EXERCISE
In full and without changes, output the data.

▬▬▬

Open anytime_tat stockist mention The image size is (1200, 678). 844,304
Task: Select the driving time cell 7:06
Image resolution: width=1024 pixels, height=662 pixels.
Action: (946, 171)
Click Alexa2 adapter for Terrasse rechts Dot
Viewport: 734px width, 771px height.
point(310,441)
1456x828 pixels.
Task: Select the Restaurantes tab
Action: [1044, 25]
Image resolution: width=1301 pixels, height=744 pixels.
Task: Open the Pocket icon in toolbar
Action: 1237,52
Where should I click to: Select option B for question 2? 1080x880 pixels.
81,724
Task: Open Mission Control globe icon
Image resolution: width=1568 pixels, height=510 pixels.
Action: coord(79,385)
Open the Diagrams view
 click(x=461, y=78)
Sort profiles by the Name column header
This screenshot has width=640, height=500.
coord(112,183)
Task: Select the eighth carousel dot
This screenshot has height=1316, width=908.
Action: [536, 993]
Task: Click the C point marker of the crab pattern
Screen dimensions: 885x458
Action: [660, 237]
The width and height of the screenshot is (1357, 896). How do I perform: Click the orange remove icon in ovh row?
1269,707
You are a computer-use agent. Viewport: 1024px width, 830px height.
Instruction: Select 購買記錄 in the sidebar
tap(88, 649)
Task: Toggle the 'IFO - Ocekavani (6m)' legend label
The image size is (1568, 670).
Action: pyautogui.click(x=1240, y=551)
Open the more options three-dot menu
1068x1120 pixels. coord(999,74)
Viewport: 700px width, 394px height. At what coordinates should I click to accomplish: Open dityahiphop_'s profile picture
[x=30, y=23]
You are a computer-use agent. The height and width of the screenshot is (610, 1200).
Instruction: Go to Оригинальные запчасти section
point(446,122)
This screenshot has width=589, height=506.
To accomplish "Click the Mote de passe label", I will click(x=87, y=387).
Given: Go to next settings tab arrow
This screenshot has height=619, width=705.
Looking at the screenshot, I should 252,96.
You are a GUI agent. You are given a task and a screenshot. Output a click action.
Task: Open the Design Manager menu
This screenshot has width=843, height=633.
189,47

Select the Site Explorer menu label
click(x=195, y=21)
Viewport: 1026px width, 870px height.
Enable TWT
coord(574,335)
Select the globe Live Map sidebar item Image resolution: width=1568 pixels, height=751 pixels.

▬▬▬

RESPONSE TO THE TASK
Open anytime_tat stockist mention The image size is (1200, 678). 844,304
Task: Select the driving time cell 7:06
Image resolution: width=1024 pixels, height=662 pixels.
Action: (946, 171)
Click Alexa2 adapter for Terrasse rechts Dot
Viewport: 734px width, 771px height.
point(310,441)
1456x828 pixels.
Task: Select the Restaurantes tab
Action: [1044, 25]
Image resolution: width=1301 pixels, height=744 pixels.
Task: Open the Pocket icon in toolbar
Action: 1237,52
Where should I click to: Select option B for question 2? 1080x880 pixels.
81,724
Task: Open Mission Control globe icon
Image resolution: width=1568 pixels, height=510 pixels.
Action: coord(79,385)
Open the Diagrams view
 click(x=461, y=78)
Sort profiles by the Name column header
This screenshot has width=640, height=500.
coord(112,183)
Task: Select the eighth carousel dot
This screenshot has height=1316, width=908.
Action: [536, 993]
Task: Click the C point marker of the crab pattern
Screen dimensions: 885x458
Action: [660, 237]
The width and height of the screenshot is (1357, 896). How do I perform: Click the orange remove icon in ovh row?
1269,707
You are a computer-use agent. Viewport: 1024px width, 830px height.
Instruction: Select 購買記錄 in the sidebar
tap(88, 649)
Task: Toggle the 'IFO - Ocekavani (6m)' legend label
The image size is (1568, 670).
Action: pyautogui.click(x=1240, y=551)
Open the more options three-dot menu
1068x1120 pixels. coord(999,74)
Viewport: 700px width, 394px height. At what coordinates should I click to accomplish: Open dityahiphop_'s profile picture
[x=30, y=23]
You are a computer-use agent. The height and width of the screenshot is (610, 1200).
Instruction: Go to Оригинальные запчасти section
point(446,122)
This screenshot has width=589, height=506.
To accomplish "Click the Mote de passe label", I will click(x=87, y=387).
Given: Go to next settings tab arrow
This screenshot has height=619, width=705.
Looking at the screenshot, I should 252,96.
You are a GUI agent. You are given a task and a screenshot. Output a click action.
Task: Open the Design Manager menu
This screenshot has width=843, height=633.
189,47

Select the Site Explorer menu label
click(x=195, y=21)
Viewport: 1026px width, 870px height.
Enable TWT
coord(574,335)
Select the globe Live Map sidebar item Image resolution: width=1568 pixels, height=751 pixels.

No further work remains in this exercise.